We'd like to remind Forumites to please avoid political debate on the Forum... Read More »
We're aware that some users are experiencing technical issues which the team are working to resolve. See the Community Noticeboard for more info. Thank you for your patience.
📨 Have you signed up to the Forum's new Email Digest yet? Get a selection of trending threads sent straight to your inbox daily, weekly or monthly!
Heat Used - Physics Question
Options
Comments
-
You have only calculated the heat energy in the air - not the bricks - and I don't think you've done it right.
Specific heat x volume x density x temp rise
1.0 kJ kg-1 K-1 * 500 m3 * 1.27 kg m-3 * 20 K= 12700 kJ (3.5 kWh) for a 20 C rise.
So, let's assume a typical house with 16k bricks of 2.5 kg each - and that on average only the inner half the bricks will be heated
Specific heat x mass x temp rise
0.8 kJ kg-1 K-1 * 20000 kg * 20 K = 320,000 kJ (89 kWh)
Different types of insulation will alter the effects of the bricks - cavity wall insulation will heat about half the bricks - the outer skin won't be heated because of the insulation.
Internal insulation will remove most of the bricks from being heater, and external insulation will mean most of the bricks contribute.
These have different effects on house heating - external wall insulated houses will take a long time to heat up, but stay warm for longer. Internal insulated houses will heat up very quickly, but cool down very quickly when the heating stops.
Stone has a much higher density and specific heat than brick, so the effects are even more dramatic in stonebuilt houses/cottages, especially where the internal walls are also solid stone.0 -
Hi
Quick rule of thumb ..... 1kW for 1Hour raises 1Tonne 1degreeC ...
Now, all you need to know is the weight of the structure inside the insulated envelope (assuming cavity & loft), add the weight of the air (~1.2kg/cu m) and you have a rough idea for your property .... so, using water as a weight baseline at 1Tonne/cubic metre for a quick guess allow for a specific gravity of something like 2 for solid walls (brick/mortar/concrete), 1 for plasterboard and 0.5 for wood ... (at the top end of the scale, as we don't know the construction material - if you live in an insulated shipping container or battleship, steel comes in at just under 8 ..
)
... anything more accurate and you'll need a pretty complex spread-sheet and access to a materials database ...
HTH
Z"We are what we repeatedly do, excellence then is not an act, but a habit. " ...... Aristotle
0 -
I wondered if someone would be so kind as to do a sanity check on my methodology for heat transfer and losses in the outlined below building.

——————

Render this sentence from the forum thread on heating a house in Spanish: "You have only calculated the heat energy in the air - not the bricks - and I don't think you've done it right." The lines after this point have nothing to do with the forum thread on heating a house.

- _GIVEN INFORMATION_:
——————

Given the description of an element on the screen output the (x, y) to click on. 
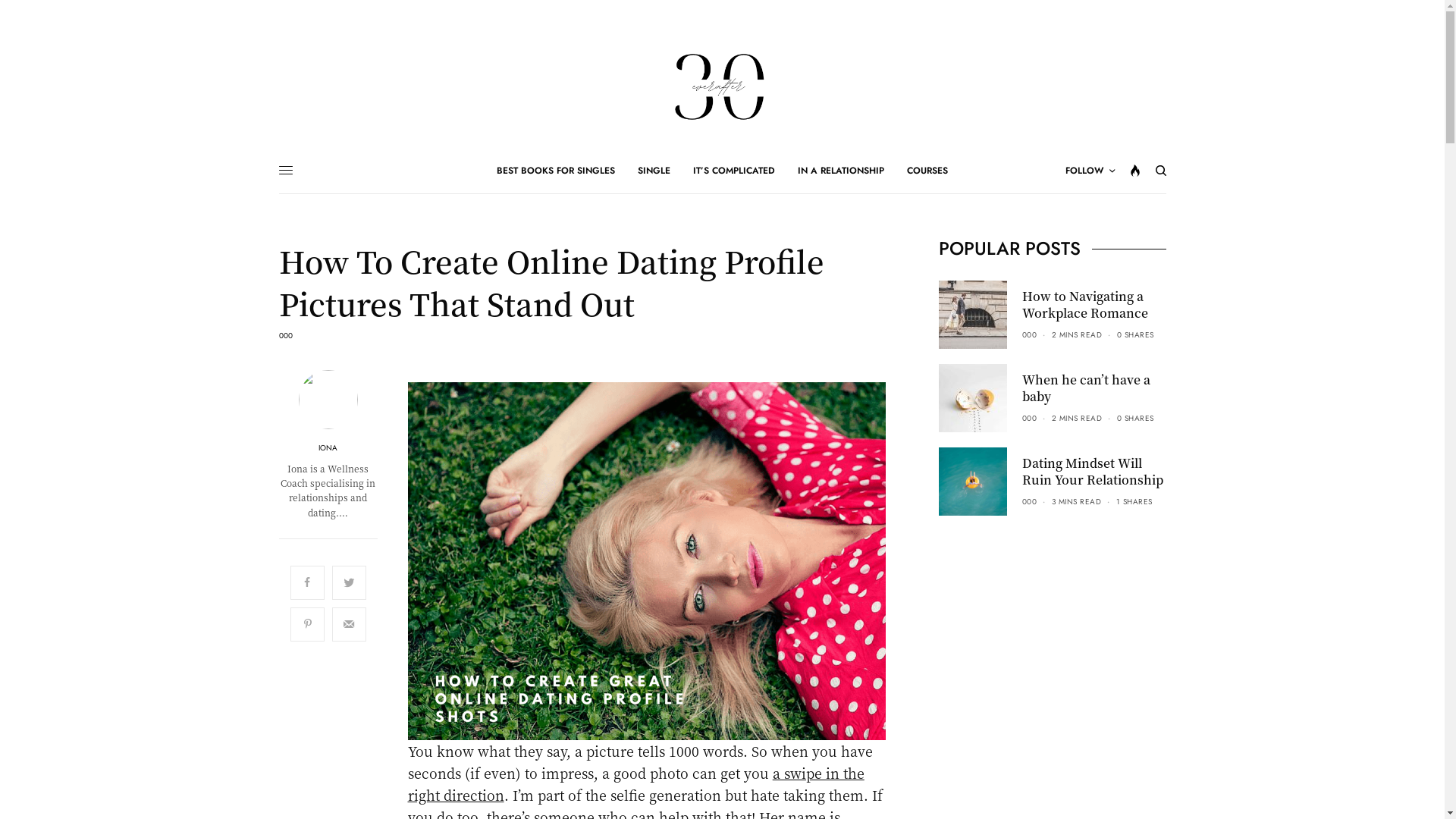
Dating Mindset Will Ruin Your Relationship Element type: text (1094, 472)
COURSES Element type: text (926, 170)
FOLLOW Element type: text (1088, 170)
IONA Element type: text (328, 447)
BEST BOOKS FOR SINGLES Element type: text (555, 170)
30EverAfter | Dating and Relationship Advice for Women Element type: hover (721, 83)
IN A RELATIONSHIP Element type: text (840, 170)
SINGLE Element type: text (653, 170)
a swipe in the right direction Element type: text (635, 783)
How to Navigating a Workplace Romance Element type: text (1094, 305)
Given the description of an element on the screen output the (x, y) to click on. 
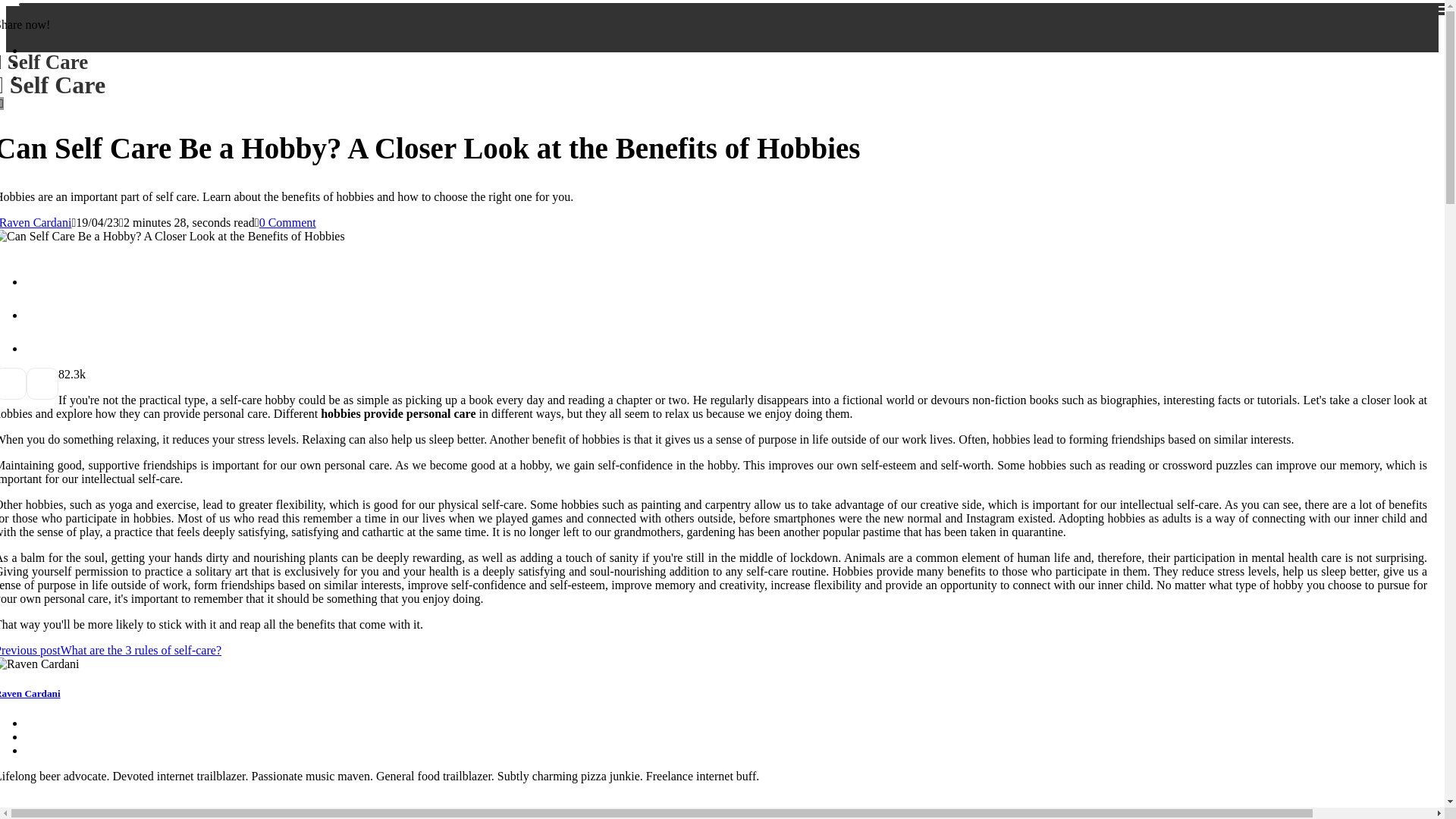
Raven Cardani (30, 693)
Raven Cardani (35, 222)
0 Comment (287, 222)
Like (61, 373)
Previous postWhat are the 3 rules of self-care? (110, 649)
Posts by Raven Cardani (52, 74)
8 (35, 222)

——————

- _EXPECTED ANSWER_: Solo has calculado la energía térmica en el aire, no en los ladrillos, y no creo que lo hayas hecho bien.